TASK ITEM - Lines outside the range are not wanted. Give again exactly the lines between the line holding "LaZer Live Action Games Kärnten (122, 2537)" and the line holding "Orthodoxes Franken (163, 479)", inclusive, from the listing below.

::: STUDY MATERIAL :::

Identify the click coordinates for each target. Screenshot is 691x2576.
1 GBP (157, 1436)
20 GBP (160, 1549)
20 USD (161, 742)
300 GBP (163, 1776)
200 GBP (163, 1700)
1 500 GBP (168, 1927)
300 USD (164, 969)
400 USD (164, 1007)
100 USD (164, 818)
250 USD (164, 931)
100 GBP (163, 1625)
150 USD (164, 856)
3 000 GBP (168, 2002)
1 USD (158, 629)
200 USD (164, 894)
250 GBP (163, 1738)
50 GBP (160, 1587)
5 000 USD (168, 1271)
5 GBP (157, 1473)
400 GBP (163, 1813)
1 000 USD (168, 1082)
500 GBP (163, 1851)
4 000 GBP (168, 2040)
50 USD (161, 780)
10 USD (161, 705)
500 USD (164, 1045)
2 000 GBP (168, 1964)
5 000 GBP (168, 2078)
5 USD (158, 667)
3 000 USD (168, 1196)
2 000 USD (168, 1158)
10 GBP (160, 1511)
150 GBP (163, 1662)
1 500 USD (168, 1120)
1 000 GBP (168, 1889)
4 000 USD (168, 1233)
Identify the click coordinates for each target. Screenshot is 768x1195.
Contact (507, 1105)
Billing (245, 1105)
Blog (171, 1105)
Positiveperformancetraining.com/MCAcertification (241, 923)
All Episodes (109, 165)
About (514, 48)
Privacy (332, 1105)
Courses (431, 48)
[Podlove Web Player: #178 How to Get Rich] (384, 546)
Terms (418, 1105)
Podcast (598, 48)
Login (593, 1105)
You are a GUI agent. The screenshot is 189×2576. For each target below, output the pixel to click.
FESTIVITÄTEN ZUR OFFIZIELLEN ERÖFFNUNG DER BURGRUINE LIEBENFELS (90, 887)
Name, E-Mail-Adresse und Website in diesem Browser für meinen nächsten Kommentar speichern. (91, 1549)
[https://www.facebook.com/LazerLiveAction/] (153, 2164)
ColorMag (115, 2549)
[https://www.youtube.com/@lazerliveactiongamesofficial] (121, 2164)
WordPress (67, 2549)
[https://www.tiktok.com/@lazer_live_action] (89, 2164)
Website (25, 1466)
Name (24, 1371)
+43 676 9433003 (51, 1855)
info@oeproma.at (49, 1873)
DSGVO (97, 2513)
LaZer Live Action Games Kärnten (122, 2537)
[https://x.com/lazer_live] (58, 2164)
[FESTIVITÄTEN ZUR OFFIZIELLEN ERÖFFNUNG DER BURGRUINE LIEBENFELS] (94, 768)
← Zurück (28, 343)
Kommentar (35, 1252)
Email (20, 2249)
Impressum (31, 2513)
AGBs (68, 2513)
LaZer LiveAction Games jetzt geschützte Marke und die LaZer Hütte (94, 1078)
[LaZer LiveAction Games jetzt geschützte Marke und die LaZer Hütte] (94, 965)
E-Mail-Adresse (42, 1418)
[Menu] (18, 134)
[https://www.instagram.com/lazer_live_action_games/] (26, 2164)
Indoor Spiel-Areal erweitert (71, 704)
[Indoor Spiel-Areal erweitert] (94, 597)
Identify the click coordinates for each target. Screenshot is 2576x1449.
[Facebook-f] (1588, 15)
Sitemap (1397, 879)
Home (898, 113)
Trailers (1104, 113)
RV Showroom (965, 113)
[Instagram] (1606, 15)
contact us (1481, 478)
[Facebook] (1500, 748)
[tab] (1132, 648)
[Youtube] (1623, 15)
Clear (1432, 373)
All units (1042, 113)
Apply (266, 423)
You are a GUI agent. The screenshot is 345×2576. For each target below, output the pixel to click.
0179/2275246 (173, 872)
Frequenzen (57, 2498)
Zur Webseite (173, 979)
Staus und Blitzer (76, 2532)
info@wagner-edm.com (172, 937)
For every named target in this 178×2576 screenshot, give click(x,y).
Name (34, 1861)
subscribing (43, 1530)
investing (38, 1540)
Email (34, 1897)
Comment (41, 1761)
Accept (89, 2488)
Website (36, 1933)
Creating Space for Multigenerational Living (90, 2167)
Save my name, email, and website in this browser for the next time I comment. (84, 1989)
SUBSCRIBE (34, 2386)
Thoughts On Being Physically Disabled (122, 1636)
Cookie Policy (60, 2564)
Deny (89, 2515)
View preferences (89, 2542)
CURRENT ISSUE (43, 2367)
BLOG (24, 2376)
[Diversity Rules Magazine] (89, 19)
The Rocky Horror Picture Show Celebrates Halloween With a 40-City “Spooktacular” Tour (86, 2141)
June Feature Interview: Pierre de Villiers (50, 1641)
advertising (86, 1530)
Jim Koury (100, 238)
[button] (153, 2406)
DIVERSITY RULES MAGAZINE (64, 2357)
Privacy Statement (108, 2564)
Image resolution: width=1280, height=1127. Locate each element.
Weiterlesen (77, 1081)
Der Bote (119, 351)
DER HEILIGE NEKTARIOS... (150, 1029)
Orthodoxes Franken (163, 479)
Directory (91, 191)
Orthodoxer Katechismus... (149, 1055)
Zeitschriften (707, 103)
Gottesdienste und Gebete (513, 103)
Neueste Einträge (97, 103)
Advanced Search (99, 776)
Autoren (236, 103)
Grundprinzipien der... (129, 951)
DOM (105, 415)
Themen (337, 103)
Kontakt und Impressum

:::

ANSWER SECTION -
LaZer Live Action Games Kärnten (122, 2537)
[https://x.com/lazer_live] (58, 2164)
[FESTIVITÄTEN ZUR OFFIZIELLEN ERÖFFNUNG DER BURGRUINE LIEBENFELS] (94, 768)
← Zurück (28, 343)
Kommentar (35, 1252)
Email (20, 2249)
Impressum (31, 2513)
AGBs (68, 2513)
LaZer LiveAction Games jetzt geschützte Marke und die LaZer Hütte (94, 1078)
[LaZer LiveAction Games jetzt geschützte Marke und die LaZer Hütte] (94, 965)
E-Mail-Adresse (42, 1418)
[Menu] (18, 134)
[https://www.instagram.com/lazer_live_action_games/] (26, 2164)
Indoor Spiel-Areal erweitert (71, 704)
[Indoor Spiel-Areal erweitert] (94, 597)
Identify the click coordinates for each target. Screenshot is 2576x1449.
[Facebook-f] (1588, 15)
Sitemap (1397, 879)
Home (898, 113)
Trailers (1104, 113)
RV Showroom (965, 113)
[Instagram] (1606, 15)
contact us (1481, 478)
[Facebook] (1500, 748)
[tab] (1132, 648)
[Youtube] (1623, 15)
Clear (1432, 373)
All units (1042, 113)
Apply (266, 423)
You are a GUI agent. The screenshot is 345×2576. For each target below, output the pixel to click.
0179/2275246 (173, 872)
Frequenzen (57, 2498)
Zur Webseite (173, 979)
Staus und Blitzer (76, 2532)
info@wagner-edm.com (172, 937)
For every named target in this 178×2576 screenshot, give click(x,y).
Name (34, 1861)
subscribing (43, 1530)
investing (38, 1540)
Email (34, 1897)
Comment (41, 1761)
Accept (89, 2488)
Website (36, 1933)
Creating Space for Multigenerational Living (90, 2167)
Save my name, email, and website in this browser for the next time I comment. (84, 1989)
SUBSCRIBE (34, 2386)
Thoughts On Being Physically Disabled (122, 1636)
Cookie Policy (60, 2564)
Deny (89, 2515)
View preferences (89, 2542)
CURRENT ISSUE (43, 2367)
BLOG (24, 2376)
[Diversity Rules Magazine] (89, 19)
The Rocky Horror Picture Show Celebrates Halloween With a 40-City “Spooktacular” Tour (86, 2141)
June Feature Interview: Pierre de Villiers (50, 1641)
advertising (86, 1530)
Jim Koury (100, 238)
[button] (153, 2406)
DIVERSITY RULES MAGAZINE (64, 2357)
Privacy Statement (108, 2564)
Image resolution: width=1280, height=1127. Locate each element.
Weiterlesen (77, 1081)
Der Bote (119, 351)
DER HEILIGE NEKTARIOS... (150, 1029)
Orthodoxes Franken (163, 479)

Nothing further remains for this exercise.